For the past fortnight since the local election debacle I have been running a Poll on who should lead the Labour Party into the next general election. Gordon Brown was of course included in the shortlist, but the results show that, however much support he retains among Labour Party members, readers of this blog at any rate are less than enthused by his leadership.
Although Brown topped the poll with 20pc of the vote, four out of five of those who took part backed other candidates, with Jack Straw and Jon Cruddas the next most favoured. Furthermore there are strong suggestions that some of those who want to keep Brown in place were Tories - there was a surge of votes for the Prime Minister after my commentary piece last weekend was linked to by Guido Fawkes, sending traffic temporarily through the roof.
The full results were:
Gordon Brown 20%
Jack Straw 15%
Jon Cruddas 14%
David Miliband 13%
Alan Johnson 11%
John McDonnell 7%
Ed Balls 6%
Hilary Benn 6%
John Denham 5%
Alan Milburn 2%
Since the poll began Gordon has obviously launched a fairly determined fightback with this week's emergency Budget and draft Queen's Speech, and I'll be saying a bit more about the potential impact of this in my weekly column which will be on here from tomorrow morning.
One name I didn't include in the list was James Purnell, mainly because I view him as an incurable lightweight. However Fraser Nelson of the Spectator, who knows more about these things than I do, has since penned this piece arguing that Purnell, not David Miliband, is now the great hope of the Blairite faction.
I was in London yesterday and read a scandalous piece in the Standard's Londoner's Diary suggesting the Speccie has turned against Miliband because its editor Matthew d'Ancona's wife Sarah, who is Miliband's special adviser, has left him. This is so outrageous that it either has to be (a) true or (b) a particularly unfortunate case of a journalist putting two and two together and making seventeen.
3 comments:
With great respect to Fraser Nelson, your own instincts about Purnell are absolutely spot-on.
While Derek Mapp is far from a disinterested observer on the subject of Purnell, his description of him as a 'greasy pole-climber' is pretty much all there is to it. There is no great philosophical depth and a long track-record of over-titled under-achievement in the public sector.

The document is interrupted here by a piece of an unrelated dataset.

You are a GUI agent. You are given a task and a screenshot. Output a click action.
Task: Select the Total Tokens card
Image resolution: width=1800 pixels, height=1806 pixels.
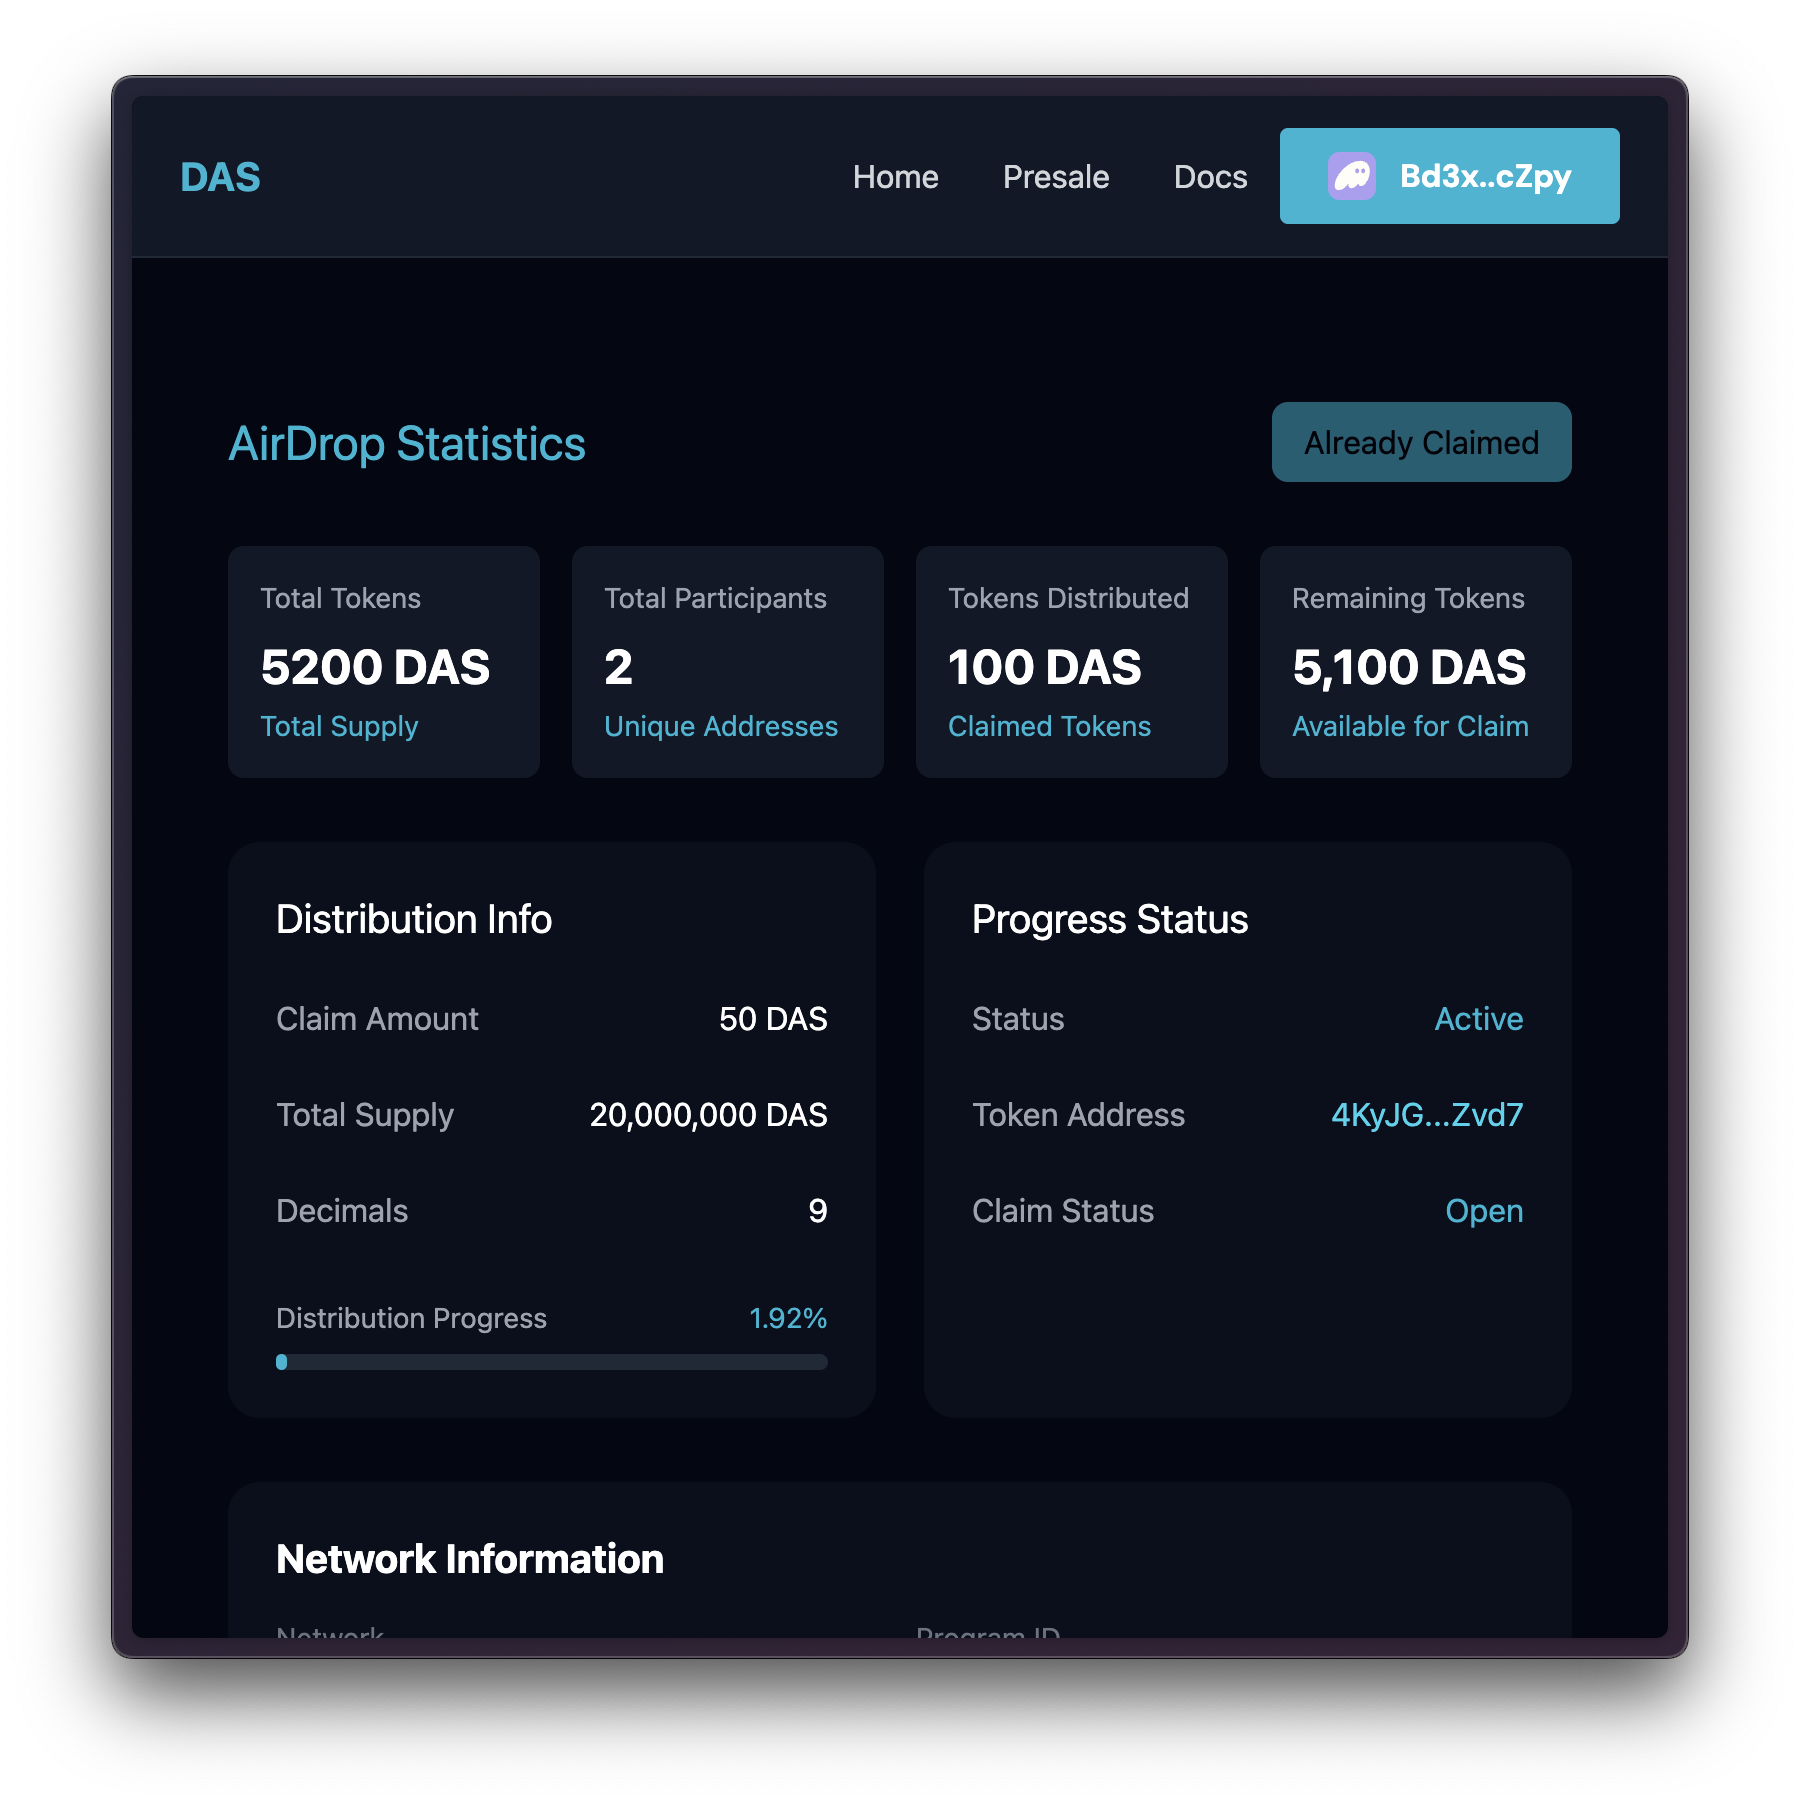(x=384, y=662)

Purnell is ambitious, without doubt, and more than capable of the modern ministrial trait of confronting all the evidence head-on and still concluding he was right in the first place.
A true giant? Well, a little bit taller than a grande latte, anyway...
I voted for Gordon. He's a titan.
I'm neither a fan of the Labour Party or of Gordon Brown, but if you were to ask me who would be the best candidate to lead the Labour Party at the next election - if Brown were to fall under a bus - it would have to be Alan Johnson.
AJ not winning the Deputy Leadership could have been the best thing ever to happen to him.